Tuesday, June 28, 2022

FEAR OF THE FUTURE

It's so easy to fear the future right now.  Especially if you're a person with empathy and you keep up with the news.  

We fear for women and girls of child-bearing age.  Don't we wish that no person alive ever needed an abortion?  But that has never happened.  

We fear for school children and churchgoers and Black people and anyone simply living their days peaceably until they become the next victim of gun violence.   We fear for Ukrainians still defending their homeland.  We read that fifty migrants were found dead in a tractor-trailer in San Antonio today.  What have I missed?  What comes tomorrow?  And if there's sorrow within your own family, how much harder then to cope.  When my mother was dying of cancer, as I shopped for fresh night clothes for her, I couldn't stop crying.  Grief can be brutal.  

What might we do?  Experts say that any act of self-love helps our mental health.  This could be noticing and accepting how we feel.  "I feel sad.  That's OK," we might say to ourself. Or angry.  That's OK too.  Or hopeless.  "Others do too.  I'm not alone in my feelings."  Perhaps I need sleep, or a walk outdoors, or a break from the news.  Or to talk with others or help in some way. There's always a way to help.  Or to give it to God if we can.

This writing I am doing right now is self-care for me. Many say that writing is emotional processing, much like talk-therapy I think. 

It's true that not every storm is followed by a rainbow.  There's debris, downed limbs, flooded homes and clean-up.  But it is also true that after every storm we clean up together.  It's never me against the world.

We can even use our negative emotions as reminders to take care of ourselves.  Something that triggers a PTSD response can help me remember that I haven't been defeated before.  Devastated I'll admit, but not defeated. 

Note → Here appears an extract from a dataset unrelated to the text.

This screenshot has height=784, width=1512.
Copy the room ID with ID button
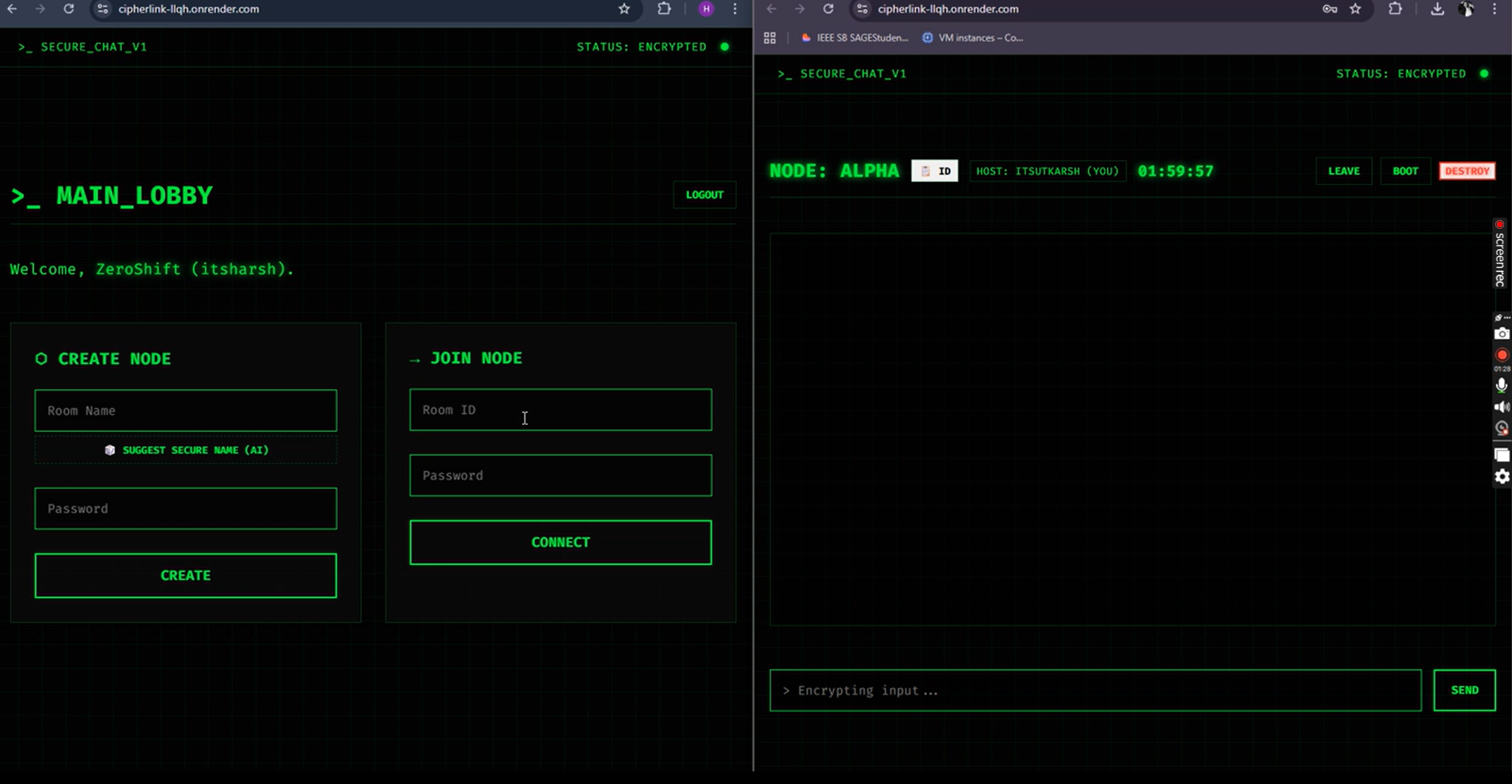click(x=934, y=171)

Right now my personal life is good and there's that disconnect, living on two levels: the one that makes the nightly news and the one that makes dinner.  You may be the same, that's the least we can hope for.  So we go forward, trying to avoid overthinking and to accept what we cannot control.  And all the while looking for ways to take care of ourselves, small and large.  A cup of tea, a vacation, play-time, letting love blossom, talking with a friend, spending time or money working for good.  Maybe even looking at history and knowing that the McCarthy Era ended.  So did the Vietnam War.  We've endured 9/11 now, and January 6.  Post-Roe will not be the same as pre-Roe.  There are good people in government too.  

Let's do the next right thing, as the psychiatrist Carl Jung (1875-1961) originally said, and our fear of the future will be manageable too.